The biggest priority for my job right now is…

"There are so many priorities but one important one is trying to make the Labour Party electable. Fundamentally that is my entire job, and so, in everything I do, I have to always constantly be thinking about how we we gain the power we need to enact the changes we want to make. Power is something that we, as women, feel very uncomfortable talking about. Ambition is a dirty word for women, but it shouldn't be. All women should be seeking power, we've been robbed of it from the get go!"

I keep my team motivated by…

"It has been particularly hard year for this. Almost anything can become fractured in a time of isolation. The trouble is, there is literally no financial incentive of working for a Member of Parliament, and the vast majority of people who work alongside me, work for free. So you have to find other ways to inspire them. One of the main thing issues that I care about is violence against women and girls and there are lots of people who because of their own personal reasons and experiences find that very inspiring. My willingness to show courage and be honest in these matters, is the greatest tool that I have to inspire the people who work for me and with me. I suppose that there is a there is an element of rarity in my frankness that makes them appreciate having a nice boss. I always say that I do nothing on my own, it is always because of my team. So they are being paid in something that you can't put a price on; they get to make changes that help people, they get to feel part of something bigger."

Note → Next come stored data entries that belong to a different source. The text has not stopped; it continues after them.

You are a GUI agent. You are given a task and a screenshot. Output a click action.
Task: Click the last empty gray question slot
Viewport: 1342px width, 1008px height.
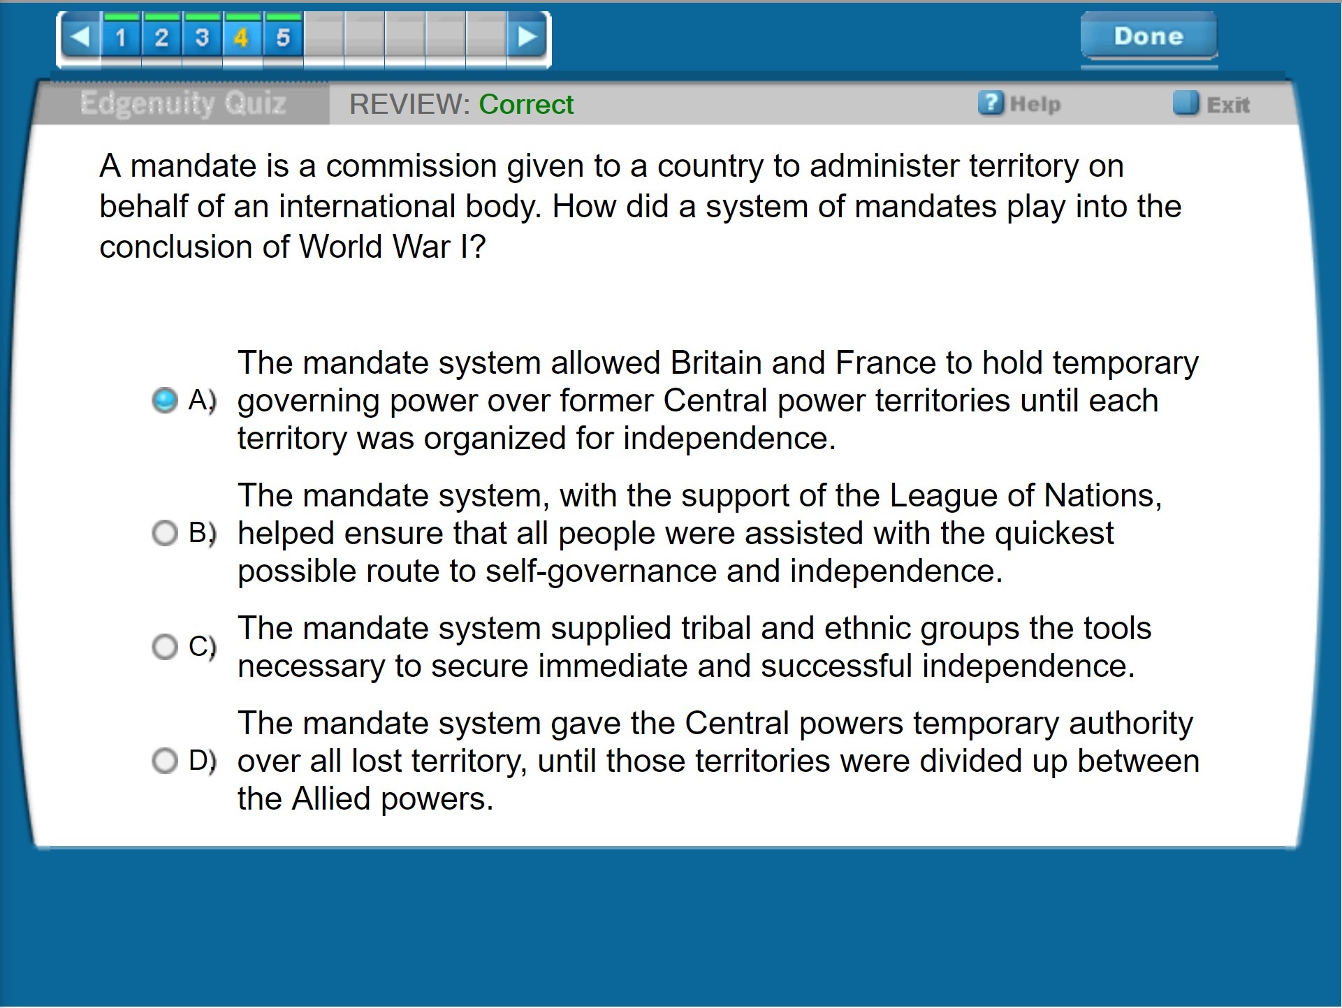pos(486,37)
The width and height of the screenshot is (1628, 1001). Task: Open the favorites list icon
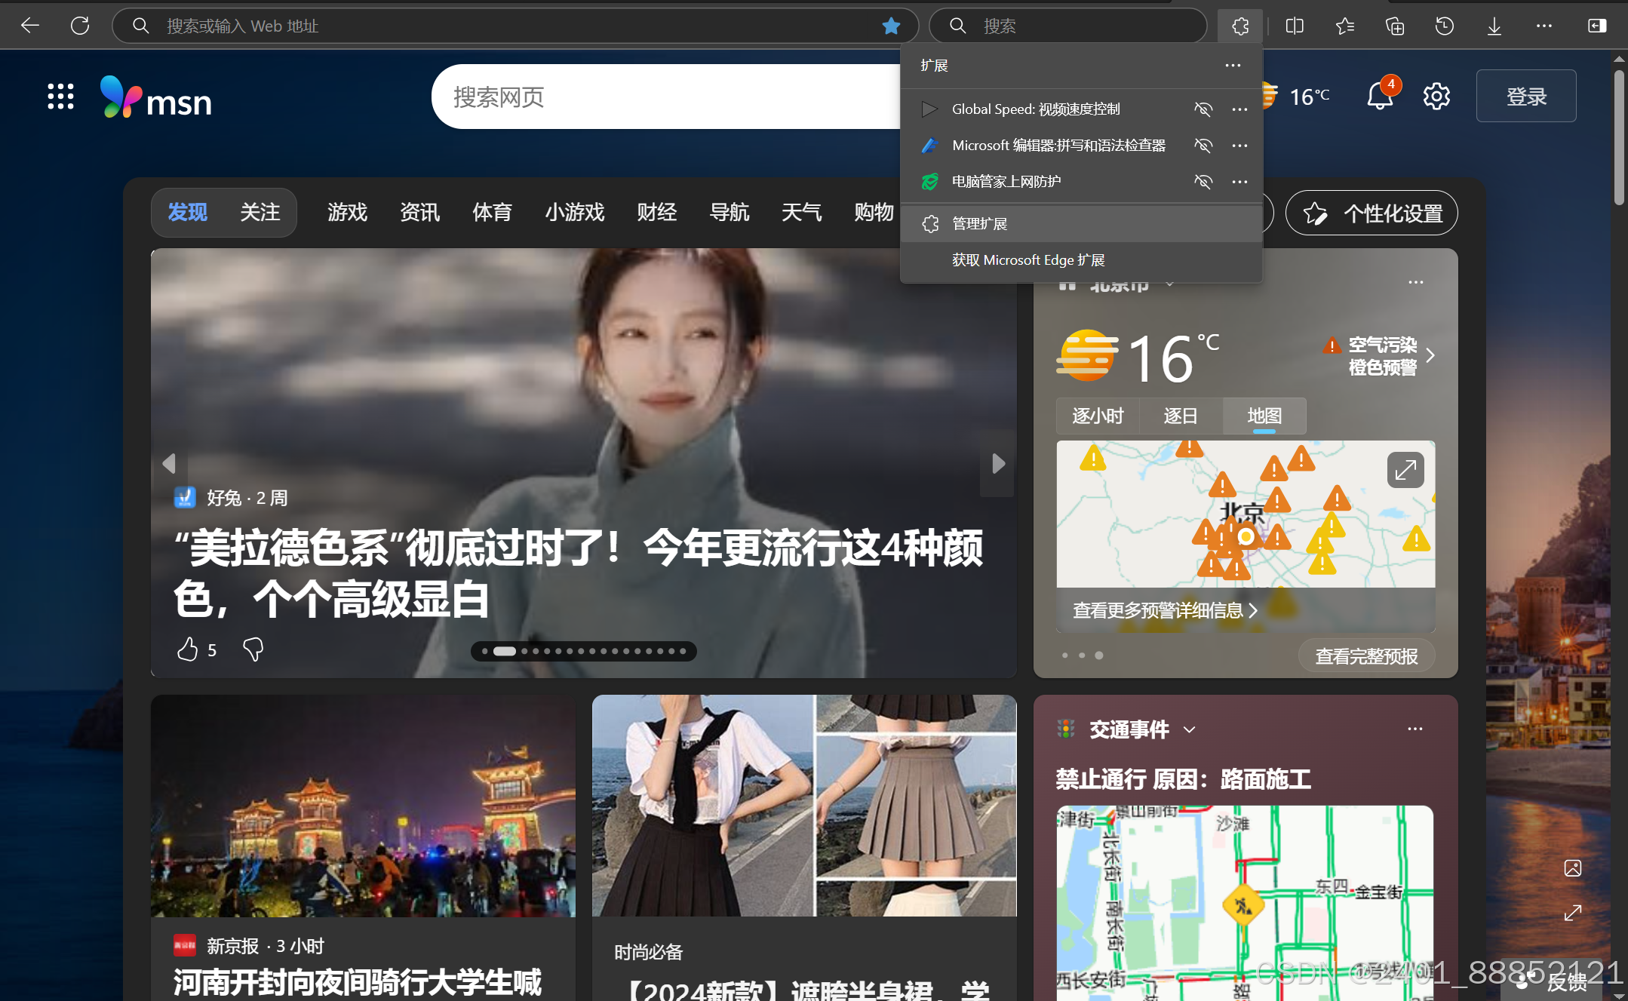coord(1344,25)
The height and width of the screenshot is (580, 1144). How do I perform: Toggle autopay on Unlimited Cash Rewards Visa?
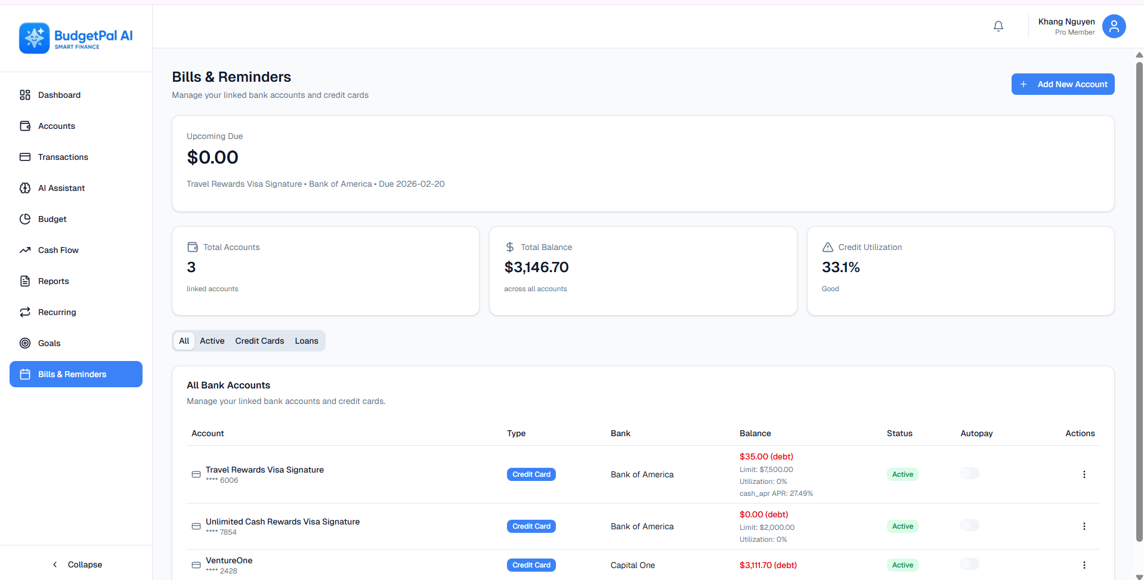pyautogui.click(x=969, y=525)
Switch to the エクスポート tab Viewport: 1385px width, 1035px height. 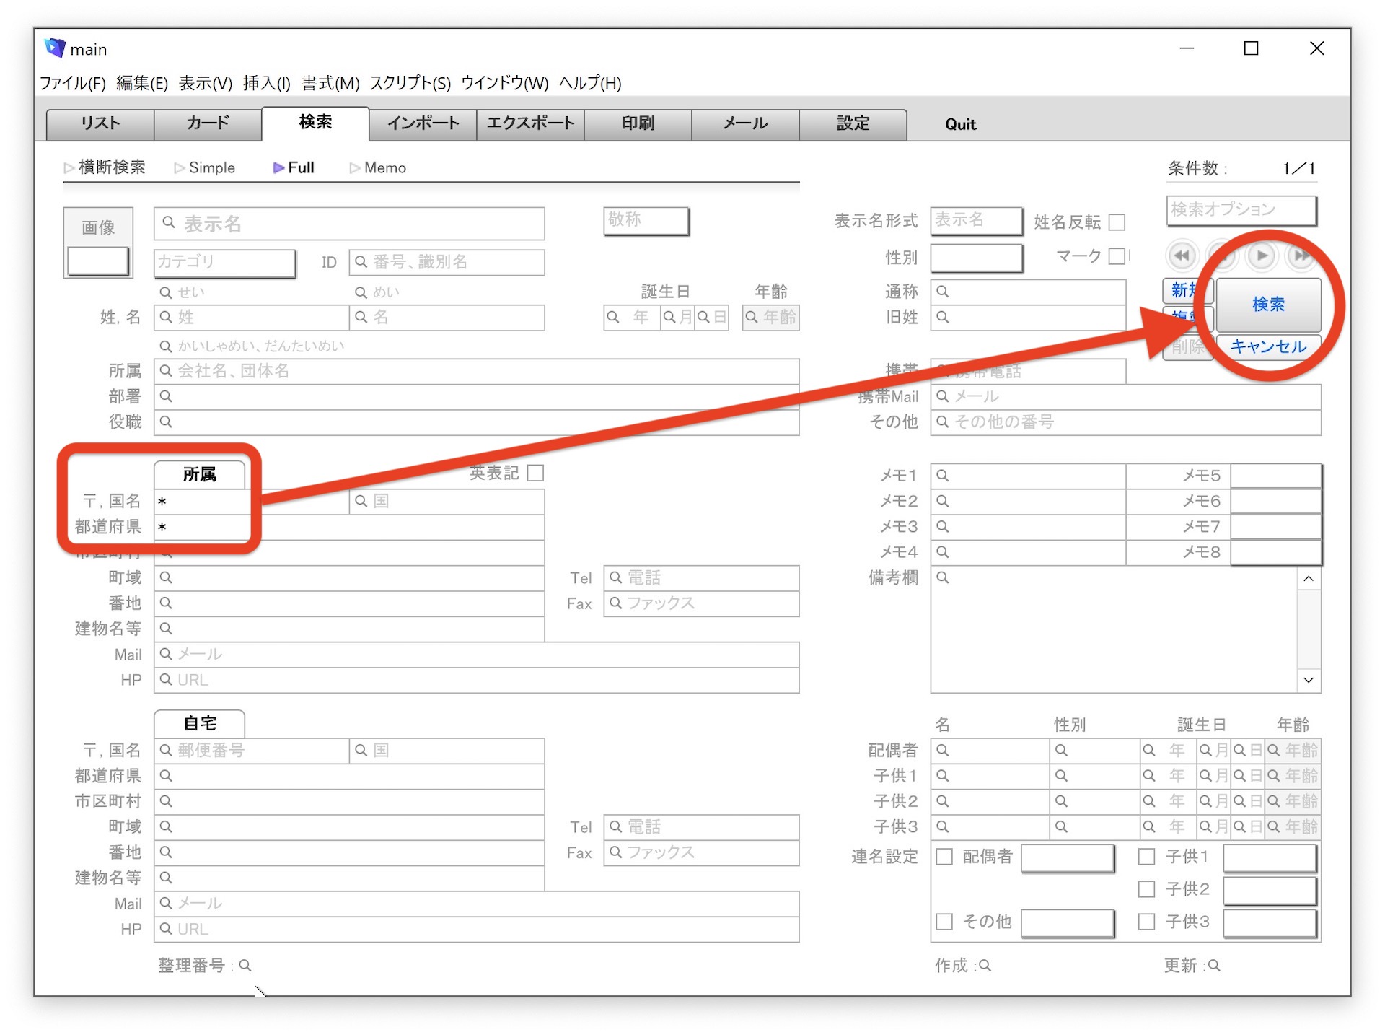pos(530,123)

The hardest decision I’ve had to make as a leader was…

"There's no single decision. I think the hardest day to day element of my job is making sure that everybody is getting out of their job, what they need. The hardest part is actually making sure my team is supported. I'm asking them to listen to some of the most terrible things and handle people who are threatening to kill themselves are very likely to kill themselves or who are homeless and turning up at our office. I am asking them to handle trauma on a day to day basis, and I have to take account of their own trauma. It is absolutely my responsibility to make sure that they are as happy as possible."

Photo credit: Courtesy
Photo credit: Courtesy

The worst mistake I’ve ever made as a leader...

"There is a fine line between having a friendly environment that you work in and it being without boundaries, and a bit glib. There is a very, very fine line and you have to walk it and I have on many occasions, slipped. I definitely think as a leader, the biggest mistake I ever made was being overly familiar with those that I serve. But I will reserve the right to continue to make that mistake because a lot of this comes from caring very deeply about the wellbeing of my constituents and the people I work with."

An effective leader will always…

"Do everything they would ask anybody else to do."

An effective leader will never…

"...dish out the blame to save their own skin."

My role model for leadership is…

"My mum. She was absolutely nothing like me. But she was a leader in her field, with hundreds of staff who worked under her and she was always gentle and kind. I also look up to any leader who has struggled to get to a position and fought through. I find that to be trying to be a leader of people at the same time as having to push through things like racism, classism, sexism- whatever it is- just to get to that position, deeply inspiring."

The one piece of advice I’d give to a new leader is…

"Stop when you're not enjoying it. If it is more worry than it is fun, it might not be the right fit."